Related to hermit crabs and resembling lobsters, there are over 850 species of squat lobsters. One of them, Munidopsis andamanica, has been recently discovered to eat wood! Scavengers by nature, squat lobsters have made wood debris their primary food source as other food supplies dwindle.
Researchers at the University of Liège in Belgium studied squat lobsters off the coast of Vanuatu. By raising sunken logs from the Pacific Ocean floor, they found the waterlogged wood covered in “bivalves, limpets, and crustaceans”. They even found wood fragments in the squat lobster’s digestive systems. Natural History Magazine explains:
If that seems an improbable diet for a deep-sea crustacean, consider that most logs that wash out to sea eventually sink, delivering precious nutrients to the seafloor in irregular loads that biologists have lately recognized as important ecosystems…

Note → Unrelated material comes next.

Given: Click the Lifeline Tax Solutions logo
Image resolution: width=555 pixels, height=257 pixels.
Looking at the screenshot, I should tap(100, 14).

M. andamanica found elsewhere had bits of plant matter, algae, and coral in their guts. The team thinks the crustaceans specialize in hard-to-digest food, wood being their favorite fodder, garnished with bacteria or fungi. In a habitat as barren as the deep sea, it seems no meal is too tough to pass up.
Published in Marine Biology, scientists hypothesize bacteria helps the Munidopsis andamanica digest the wood. As reported by the BBC, University of Liège PhD candidate Caroline Hoyoux describes the discovery:
We were surprised, because crustaceans are often regarded as predators or scavengers. The fact I found M. andamanica consistently feeding on vegetal remains, especially wood, instead of eating molluscs or [worms] breaks with the general a priori about the diet of squat lobsters.
The wood falls that we study are principally natural tree debris that have sunk and reached the deep sea floor. They consist of real wood as well as plant fragments like leaves, seagrass, coconuts etc.
Munidopsis andamanica was first discovered in 1905 by A.C. MacGilchrist, but it was only recently their diet of wood was revealed.